Royal Caribbean To Add Lifeguards Across Its Fleet
by Daniel McCarthyBy the time school is out in June, Royal Caribbean International will have lifeguards ready to watch over kids at every pool on each ship in its fleet, the company announced on Tuesday.
Starting in March, the cruise line will start enforcing a new water safety program that is designed to “raise awareness amongst our guests about the importance of vigilance while enjoying water features on our ships,” it said in a statement.
The program includes installing lifeguards, trained by StarGuard Elite, at all pools during opening hours and suggesting that children from four to twelve years-old wear swim vests. Children and teens in Royal’s Adventure Ocean programs will be given a water safety presentation to educate them early in the cruise, as well.

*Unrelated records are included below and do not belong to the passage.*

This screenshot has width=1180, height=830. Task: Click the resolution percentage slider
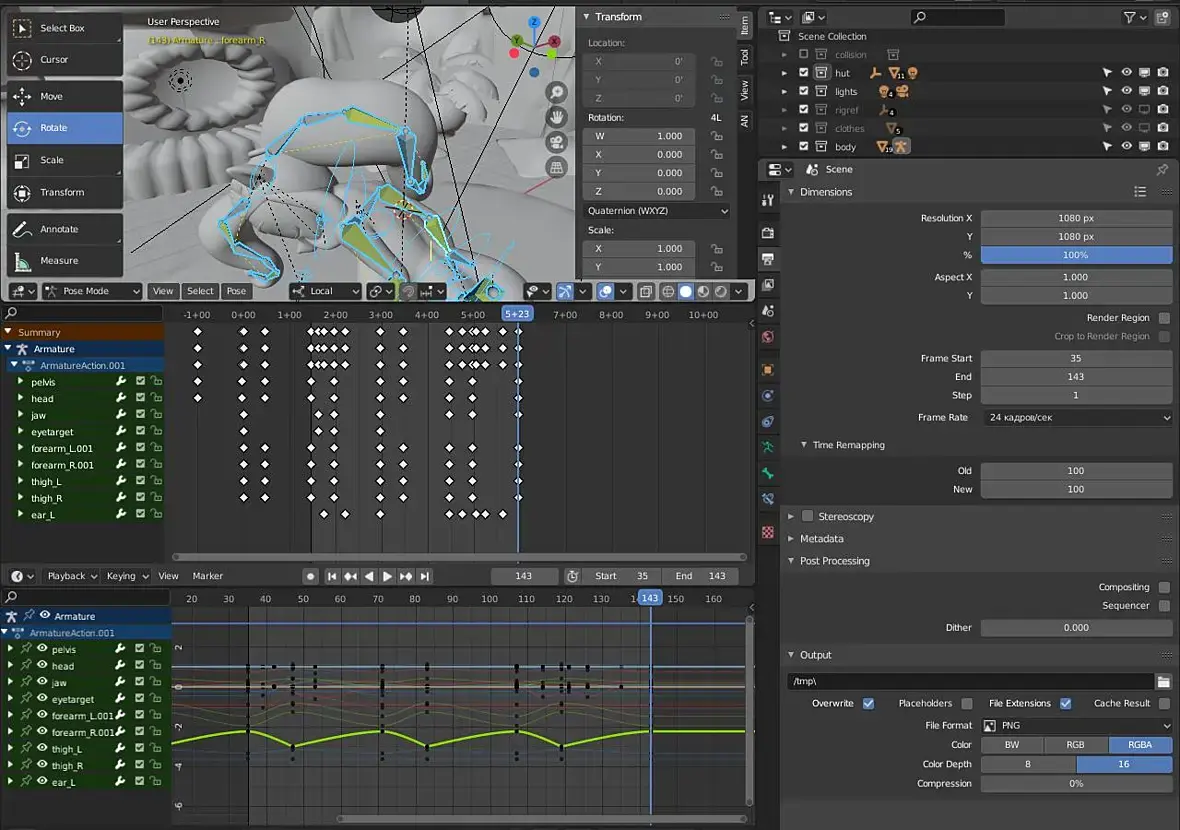point(1076,255)
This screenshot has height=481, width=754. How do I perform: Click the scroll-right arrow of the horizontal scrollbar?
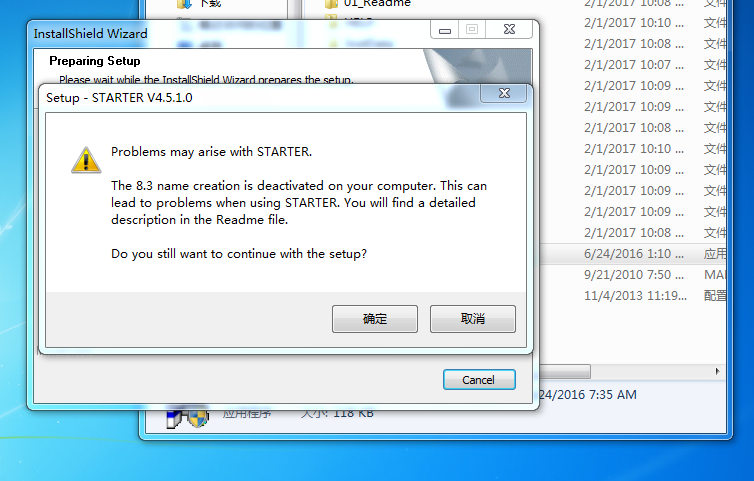pos(717,371)
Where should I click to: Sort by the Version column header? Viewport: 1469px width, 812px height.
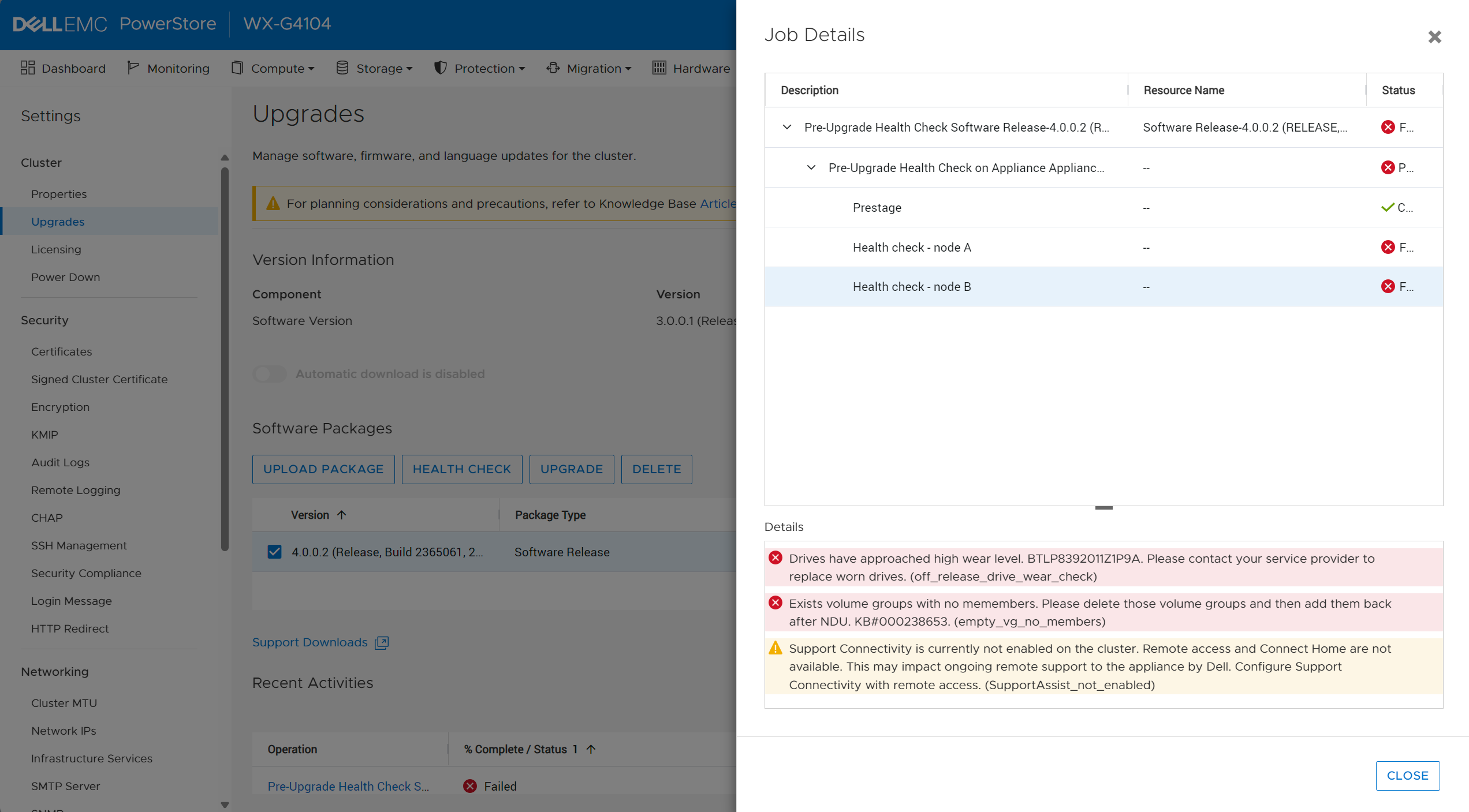point(310,515)
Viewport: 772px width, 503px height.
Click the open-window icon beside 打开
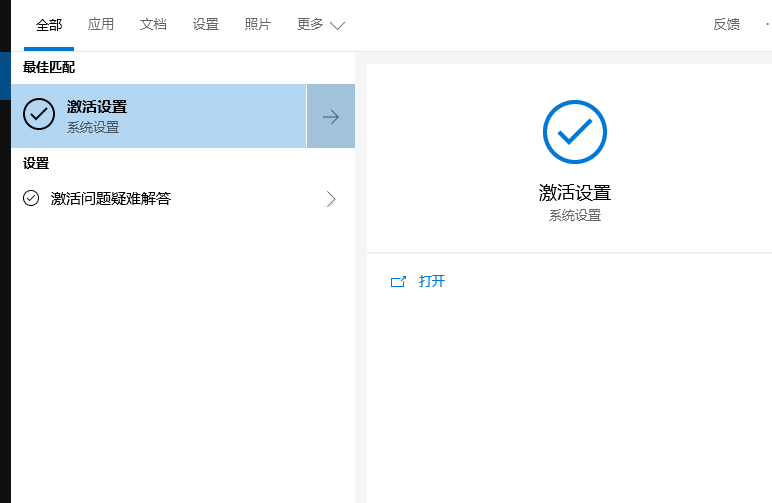(398, 282)
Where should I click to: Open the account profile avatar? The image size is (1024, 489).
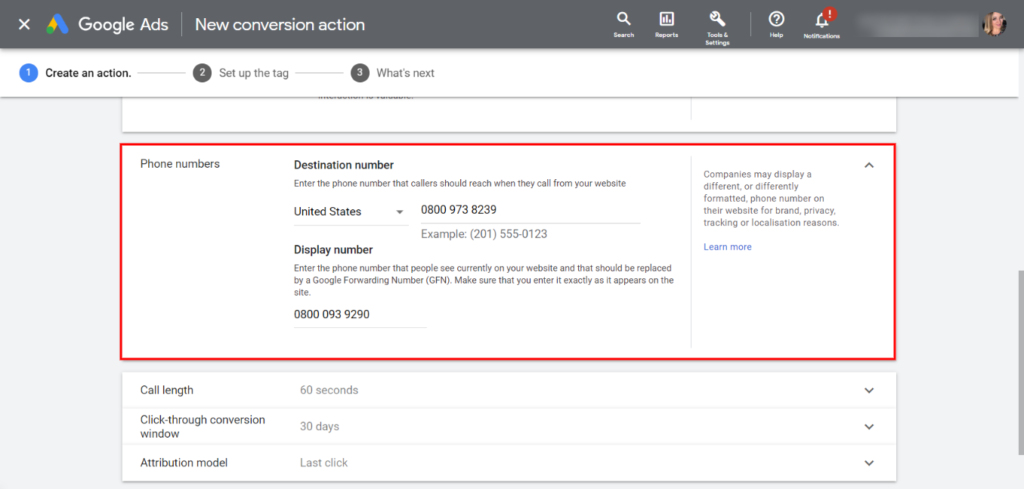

Royal Caribbean is second only to Disney Cruise Line, which began requiring its ships to have lifeguards in 2013, six months after a four-year-old boy nearly drowned on Disney Fantasy.
Royal Caribbean wouldn’t say that the program was installed because of one incident in particular, but there has been a string of recent drownings on cruise ships that have caused concern for parents worried about their children’s safety on pool decks.

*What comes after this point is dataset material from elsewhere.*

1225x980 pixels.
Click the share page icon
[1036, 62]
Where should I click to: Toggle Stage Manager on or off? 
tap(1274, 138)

In December 2015, an eight-year-old boy from Texas drowned in a swimming pool in the H2O Zone Waterpark on Royal Caribbean’s Liberty of the Seas. The child’s parents filed a wrongful death suit claiming the ship was sailing in “rough weather and high seas causing the boat to rock and pool water to splash out of the pools,” that the pools should have been closed, and that it took the ship’s doctor more than five minutes to reach the child after he was pulled from the water. In July 2016, another eight-year-old boy from Maryland was pulled unconscious from the adult swimming pool on Anthem of the Seas; he died days later.
Drownings have also occurred on Norwegian Cruise Line, Princess Cruises and Carnival Cruise Line. No lifeguards are on duty on any of those lines.